I had an very old account with HSBC connected with a business account so not relating to me personally, it's a very long story but basically they attempted to get me to pay the companies overdraft, and I have argued the issue ever since. The supposed debt is potential statute barred as far as it relates to something that happened in 2010, however there are also mentions that as it relates to a bank overdraft that 12 years is the limit before statue barred, but i'm not 100%.

 

However the reason I am sceptic, is how does HSBC "apparently" know all my details and more interestingly my full name, account and now my current address (after 3 addresses and current address still not fully registered on credit files). I have remained away from any recorded data as much as I can, I have never corresponded with them, or any debt collector.

 

So is this £25 cheque a fishing exercise to confirm I am who I am at the address I am at?

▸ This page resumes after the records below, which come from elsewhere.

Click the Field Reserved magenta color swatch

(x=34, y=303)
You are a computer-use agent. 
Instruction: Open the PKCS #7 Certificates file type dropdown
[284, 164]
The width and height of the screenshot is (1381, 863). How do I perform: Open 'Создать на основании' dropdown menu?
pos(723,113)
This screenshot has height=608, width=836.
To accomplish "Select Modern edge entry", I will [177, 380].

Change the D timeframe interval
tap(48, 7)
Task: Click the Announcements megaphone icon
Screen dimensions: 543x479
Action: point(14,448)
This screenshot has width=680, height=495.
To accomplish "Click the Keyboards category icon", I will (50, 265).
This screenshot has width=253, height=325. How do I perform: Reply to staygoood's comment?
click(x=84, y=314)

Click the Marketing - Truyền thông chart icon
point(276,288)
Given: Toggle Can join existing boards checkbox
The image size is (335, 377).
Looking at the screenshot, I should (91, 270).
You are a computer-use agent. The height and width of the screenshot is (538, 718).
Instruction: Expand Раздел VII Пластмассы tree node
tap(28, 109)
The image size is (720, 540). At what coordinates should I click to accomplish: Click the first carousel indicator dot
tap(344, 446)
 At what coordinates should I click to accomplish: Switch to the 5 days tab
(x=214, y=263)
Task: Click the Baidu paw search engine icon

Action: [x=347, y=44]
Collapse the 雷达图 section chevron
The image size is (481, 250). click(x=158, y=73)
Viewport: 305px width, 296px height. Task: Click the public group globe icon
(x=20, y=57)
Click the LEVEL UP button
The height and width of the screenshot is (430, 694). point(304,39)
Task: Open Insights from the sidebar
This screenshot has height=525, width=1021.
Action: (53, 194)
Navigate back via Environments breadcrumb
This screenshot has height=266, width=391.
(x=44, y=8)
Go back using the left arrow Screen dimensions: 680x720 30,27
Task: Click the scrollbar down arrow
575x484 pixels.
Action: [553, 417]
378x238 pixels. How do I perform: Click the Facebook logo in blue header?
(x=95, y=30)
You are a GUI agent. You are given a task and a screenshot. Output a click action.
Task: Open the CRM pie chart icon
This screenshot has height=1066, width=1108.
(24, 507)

It could be legit and maybe they have had a slap on the wrist and told to compensate a bunch of us I don't know, but after having to play the debt collection game for over 10 years now, I'm aware of every trick possible.

 

Does banking the cheque trigger a confirmation, by banking this cheque, it confirm the name and the address they have are correct, ie they have found me!!

 

Or am I being over sceptic, I don't care about the £25 enough to potentially open pandoras box for them, the wording seems very pushy "simply bank the cheque", "yes please bank the cheque"

 

This all relates to a business account, and is not relevant to me personally, so any compensation should be paid the  limited company which is now gone, so why are they trying to pay me personally?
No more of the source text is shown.